Imagine if a straight white male had directed May December (Netflix, 11.17), a movie about a Savannah-residing, May-December couple (Julianne Moore, Charles Melton) and the arrival of a famous actress (Natalie Portman) who will soon be portraying Moore in a film about the couple’s scandalous history.

The couple is based, of course, upon the notorious Mary Kay Letourneau and Vili Fualaau, who began a sexual relationship in 1996 when Letourneau, a grade-school teacher, was 34, and Fualaau, one of her sixth-grade students, was 12. Letourneau did a seven-year stretch for the rape of a minor (1998 to 2004).

They were married in May 2005 when Letourneau was 43 and Fualaau was 22. The marriage lasted 14 years until their separation in 2019. Letourneau died of cancer the following year, at age 58.

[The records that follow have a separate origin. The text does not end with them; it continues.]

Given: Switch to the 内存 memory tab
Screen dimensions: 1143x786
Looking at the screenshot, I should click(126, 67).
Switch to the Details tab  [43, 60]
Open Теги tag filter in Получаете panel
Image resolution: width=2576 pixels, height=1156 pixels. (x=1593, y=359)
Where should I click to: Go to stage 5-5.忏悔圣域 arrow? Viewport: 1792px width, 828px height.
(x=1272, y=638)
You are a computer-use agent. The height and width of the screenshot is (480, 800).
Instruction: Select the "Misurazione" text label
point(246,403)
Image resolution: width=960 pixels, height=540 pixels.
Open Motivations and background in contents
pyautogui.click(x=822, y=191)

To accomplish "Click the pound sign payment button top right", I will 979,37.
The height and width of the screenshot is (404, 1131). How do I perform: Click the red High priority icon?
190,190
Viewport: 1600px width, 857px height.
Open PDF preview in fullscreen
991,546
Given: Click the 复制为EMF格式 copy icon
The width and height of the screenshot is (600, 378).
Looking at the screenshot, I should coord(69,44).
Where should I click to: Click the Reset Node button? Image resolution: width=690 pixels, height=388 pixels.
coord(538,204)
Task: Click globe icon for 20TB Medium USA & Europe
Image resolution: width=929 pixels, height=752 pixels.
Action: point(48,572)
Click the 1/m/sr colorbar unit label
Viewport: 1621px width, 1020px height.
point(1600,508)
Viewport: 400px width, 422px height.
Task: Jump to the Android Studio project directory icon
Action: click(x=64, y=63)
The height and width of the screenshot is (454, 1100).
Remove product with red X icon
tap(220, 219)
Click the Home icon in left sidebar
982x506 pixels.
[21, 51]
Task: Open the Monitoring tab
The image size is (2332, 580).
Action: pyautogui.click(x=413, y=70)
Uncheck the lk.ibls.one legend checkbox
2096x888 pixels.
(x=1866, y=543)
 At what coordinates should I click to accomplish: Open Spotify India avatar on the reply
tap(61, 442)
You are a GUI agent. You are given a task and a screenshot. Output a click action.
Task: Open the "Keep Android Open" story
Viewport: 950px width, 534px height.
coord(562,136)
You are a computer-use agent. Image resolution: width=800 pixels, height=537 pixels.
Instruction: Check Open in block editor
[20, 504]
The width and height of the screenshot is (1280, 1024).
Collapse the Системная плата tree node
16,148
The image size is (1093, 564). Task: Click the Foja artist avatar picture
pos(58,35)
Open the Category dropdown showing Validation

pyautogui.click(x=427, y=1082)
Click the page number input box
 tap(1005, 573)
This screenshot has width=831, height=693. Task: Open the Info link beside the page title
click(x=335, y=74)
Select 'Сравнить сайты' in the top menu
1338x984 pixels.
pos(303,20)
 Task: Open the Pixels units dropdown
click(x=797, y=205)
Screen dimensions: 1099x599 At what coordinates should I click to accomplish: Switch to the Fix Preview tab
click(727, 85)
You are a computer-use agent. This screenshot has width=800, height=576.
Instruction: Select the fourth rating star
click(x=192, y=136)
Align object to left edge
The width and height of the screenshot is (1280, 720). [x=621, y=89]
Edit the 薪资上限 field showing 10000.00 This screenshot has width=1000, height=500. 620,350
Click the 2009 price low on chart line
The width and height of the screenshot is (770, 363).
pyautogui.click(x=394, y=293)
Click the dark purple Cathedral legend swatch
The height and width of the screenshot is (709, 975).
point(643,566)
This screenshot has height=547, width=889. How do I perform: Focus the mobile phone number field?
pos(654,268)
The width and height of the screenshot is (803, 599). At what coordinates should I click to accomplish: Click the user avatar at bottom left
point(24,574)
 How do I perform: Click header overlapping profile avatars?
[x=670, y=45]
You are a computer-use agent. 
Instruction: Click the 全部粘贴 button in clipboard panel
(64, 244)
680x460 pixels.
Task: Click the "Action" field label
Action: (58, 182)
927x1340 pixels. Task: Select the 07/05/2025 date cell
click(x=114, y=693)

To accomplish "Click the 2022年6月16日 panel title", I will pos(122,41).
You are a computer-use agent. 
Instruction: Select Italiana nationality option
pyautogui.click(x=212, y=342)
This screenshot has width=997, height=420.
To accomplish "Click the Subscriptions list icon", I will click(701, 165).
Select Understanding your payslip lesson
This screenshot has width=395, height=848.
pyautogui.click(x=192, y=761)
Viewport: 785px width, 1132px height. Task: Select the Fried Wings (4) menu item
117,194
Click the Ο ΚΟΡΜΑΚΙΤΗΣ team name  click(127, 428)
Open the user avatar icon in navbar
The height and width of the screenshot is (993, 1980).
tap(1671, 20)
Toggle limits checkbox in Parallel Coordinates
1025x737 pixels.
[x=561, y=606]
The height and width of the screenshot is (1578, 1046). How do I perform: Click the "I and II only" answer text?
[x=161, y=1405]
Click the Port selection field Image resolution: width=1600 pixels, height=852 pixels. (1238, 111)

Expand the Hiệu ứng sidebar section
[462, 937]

May December concerns the long-term outcome of a relationship that began under diseased circumstances — i.e., the sexual grooming of a lad by a woman 22 years his senior. Has anyone said boo about the icky aspects since the film premiered in Cannes last May? They have not.

Imagine if May December was about a gray-haired actor paying an extended visit with a Woody Allen-ish director in his mid 80s along with the director’s wife, a 50ish Asian woman. As with May December, the actor would have been signed to portray this Allen-like director in a film, and his goal would be to learn as much as he can about the beginnings of their relationship in the early ’90s and how they’ve dealt with the public condemnation that resulted from some quarters.

Do you think if Manohla Dargis were to review such a film that she would cream in her slacks like she did when she saw May December four months ago?